In rare public event, Israel rebukes Brazilian diplomat, declares president unwelcome

Foreign Minister Israel Katz and Brazilian Ambassador Frederico Meyer at the Yad Vashem Holocaust Memorial museum in Jerusalem, Feb. 19, 2024. Photo by Chaim Goldberg/Flash90.

(JNS) — Foreign Minister Israel Katz declared Brazilian President Luiz Inácio Lula da Silva persona non grata on Feb. 19 over his comparison of Israel’s war against Hamas to the Holocaust.

Katz, the son of Holocaust survivors, told Brazil’s Ambassador Federico Mayer during a hastily arranged tour of the Yad Vashem Holocaust Memorial in Jerusalem that Israel “will not forget and we will not forgive” until the president expresses contrition for his words.
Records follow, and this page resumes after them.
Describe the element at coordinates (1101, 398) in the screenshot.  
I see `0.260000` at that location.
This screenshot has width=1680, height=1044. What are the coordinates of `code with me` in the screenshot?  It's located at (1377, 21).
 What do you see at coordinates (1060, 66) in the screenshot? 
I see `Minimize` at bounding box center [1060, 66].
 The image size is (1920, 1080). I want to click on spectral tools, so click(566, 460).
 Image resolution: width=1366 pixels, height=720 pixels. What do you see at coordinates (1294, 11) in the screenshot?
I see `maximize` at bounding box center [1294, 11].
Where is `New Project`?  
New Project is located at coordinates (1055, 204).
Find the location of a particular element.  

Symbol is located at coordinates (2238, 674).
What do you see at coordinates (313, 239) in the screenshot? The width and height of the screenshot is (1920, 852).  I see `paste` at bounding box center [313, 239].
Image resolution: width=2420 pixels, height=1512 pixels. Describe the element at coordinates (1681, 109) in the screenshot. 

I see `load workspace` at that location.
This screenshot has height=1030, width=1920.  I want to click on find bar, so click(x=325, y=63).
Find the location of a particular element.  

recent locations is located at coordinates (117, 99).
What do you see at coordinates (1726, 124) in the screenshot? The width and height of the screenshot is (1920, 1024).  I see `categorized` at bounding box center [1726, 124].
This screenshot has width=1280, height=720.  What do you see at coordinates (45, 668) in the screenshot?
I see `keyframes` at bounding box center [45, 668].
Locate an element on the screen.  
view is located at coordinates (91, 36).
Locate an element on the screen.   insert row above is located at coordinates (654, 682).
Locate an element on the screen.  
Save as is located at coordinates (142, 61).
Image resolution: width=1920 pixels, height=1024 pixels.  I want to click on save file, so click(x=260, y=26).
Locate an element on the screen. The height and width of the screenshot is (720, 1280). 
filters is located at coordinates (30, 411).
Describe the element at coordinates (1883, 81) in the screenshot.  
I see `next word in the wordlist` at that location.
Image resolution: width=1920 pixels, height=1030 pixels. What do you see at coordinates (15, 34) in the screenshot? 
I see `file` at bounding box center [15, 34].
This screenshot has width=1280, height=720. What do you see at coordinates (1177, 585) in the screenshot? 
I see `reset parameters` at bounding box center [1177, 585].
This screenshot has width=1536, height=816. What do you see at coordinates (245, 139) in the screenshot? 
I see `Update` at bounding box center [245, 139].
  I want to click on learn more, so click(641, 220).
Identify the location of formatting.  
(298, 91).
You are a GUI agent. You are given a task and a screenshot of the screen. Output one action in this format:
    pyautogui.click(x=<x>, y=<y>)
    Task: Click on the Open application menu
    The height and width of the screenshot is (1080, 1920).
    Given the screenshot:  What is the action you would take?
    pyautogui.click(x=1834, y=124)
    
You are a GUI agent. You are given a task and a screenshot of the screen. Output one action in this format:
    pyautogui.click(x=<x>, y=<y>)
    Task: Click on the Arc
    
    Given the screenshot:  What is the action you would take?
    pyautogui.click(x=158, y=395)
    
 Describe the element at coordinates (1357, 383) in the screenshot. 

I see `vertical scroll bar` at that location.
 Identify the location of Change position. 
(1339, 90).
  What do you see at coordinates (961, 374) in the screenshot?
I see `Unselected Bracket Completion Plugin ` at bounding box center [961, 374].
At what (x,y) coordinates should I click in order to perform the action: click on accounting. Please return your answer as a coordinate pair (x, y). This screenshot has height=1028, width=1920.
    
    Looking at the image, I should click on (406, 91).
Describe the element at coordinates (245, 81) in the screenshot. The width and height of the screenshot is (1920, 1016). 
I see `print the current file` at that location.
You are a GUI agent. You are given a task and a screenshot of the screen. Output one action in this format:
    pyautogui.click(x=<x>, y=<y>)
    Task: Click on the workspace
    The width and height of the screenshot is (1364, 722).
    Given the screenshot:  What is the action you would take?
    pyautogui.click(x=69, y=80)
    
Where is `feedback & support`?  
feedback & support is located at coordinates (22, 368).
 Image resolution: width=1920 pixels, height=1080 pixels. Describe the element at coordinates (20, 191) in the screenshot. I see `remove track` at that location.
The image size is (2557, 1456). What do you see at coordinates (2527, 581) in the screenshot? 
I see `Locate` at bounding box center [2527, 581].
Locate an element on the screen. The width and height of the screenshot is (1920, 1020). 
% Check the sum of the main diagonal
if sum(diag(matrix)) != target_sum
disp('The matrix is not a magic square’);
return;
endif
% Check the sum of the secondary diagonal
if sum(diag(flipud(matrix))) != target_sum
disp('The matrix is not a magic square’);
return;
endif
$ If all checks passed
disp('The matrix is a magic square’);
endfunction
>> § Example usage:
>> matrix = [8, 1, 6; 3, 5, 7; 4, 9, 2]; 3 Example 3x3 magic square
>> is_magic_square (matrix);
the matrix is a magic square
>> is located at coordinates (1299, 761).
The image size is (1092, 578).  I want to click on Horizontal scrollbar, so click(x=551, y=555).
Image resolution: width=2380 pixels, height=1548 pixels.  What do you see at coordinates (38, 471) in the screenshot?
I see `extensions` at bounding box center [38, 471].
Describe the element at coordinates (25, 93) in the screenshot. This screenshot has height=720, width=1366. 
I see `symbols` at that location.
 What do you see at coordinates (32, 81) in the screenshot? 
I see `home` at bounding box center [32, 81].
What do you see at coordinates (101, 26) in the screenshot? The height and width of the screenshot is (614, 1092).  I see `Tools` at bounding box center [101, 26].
“I want to tell you here that the remarks made by President Lula when he compared the just war of the State of Israel against Hamas which murdered and massacred Jews and Hitler and the Nazis are an utter disgrace, and a severe antisemitic attack on the Jewish people and the State of Israel,” Katz told the ashen-faced ambassador at the Holocaust Memorial.

“In my name, and in the name of all Israeli citizens, tell President Lula that we will not forgive him and that he is persona non grata in Israel until he retracts his statements and apologizes.”

The ambassador received a stern reprimand at the Israeli Foreign Ministry.

“What’s happening in the Gaza Strip isn’t a war, it’s a genocide,” Lula told reporters on Feb. 18 in Ethiopia, where he is attending an African Union conference.

“What’s happening in the Gaza Strip with the Palestinian people hasn’t happened at any other moment in history. Actually, it has happened: when Hitler decided to kill the Jews,” added the far-left president.

Hamas terrorists murdered some 1,200 people, mostly civilians, and took about 250 others hostage during the Oct. 7 massacre that triggered the war.

Prime Minister Benjamin Netanyahu, who has accused Lula of being a “virulent antisemite,” told visiting American Jewish leaders on Sunday that the Brazilian leader had shamefully disgraced the memory of the six million Jews murdered in the Holocaust and vilified the Jewish state, and that the remark “crosses a red line.”

“The words of the president of Brazil are shameful and alarming. This is about trivializing the Holocaust and trying to harm the Jewish people and Israel’s right to defend itself,” Netanyahu’s office said.

“Israel fights for its defense and securing its future until complete victory and it does so while upholding international law,” the premier stated.

Israeli Defense Minister Yoav Gallant said Lula “supports a genocidal terrorist organization—Hamas—and in doing so brings great shame to his people, and violates the values of the free world.”

Israeli National Security Minister Itamar Ben-Gvir noted that while Lula’s words are “despicable,” they are “not surprising at all when it comes to a corrupt president, a passionate supporter of the [anti-Israel] BDS movement, whom Hamas regards as a good friend.”

Lula has been highly critical of Israel, slamming late last year what he called “the insanity of the prime minister of Israel [in] wanting to destroy the Gaza Strip but forgetting that there aren’t just Hamas soldiers there but also women and children who are the big victims of this war.”

Brazil, Bolivia, Chile and Colombia have in recent years elected far-left leaders.

In November, Bolivia announced it was severing diplomatic relations with the Jewish state over the war against Hamas, while Chile and Colombia have recalled their ambassadors.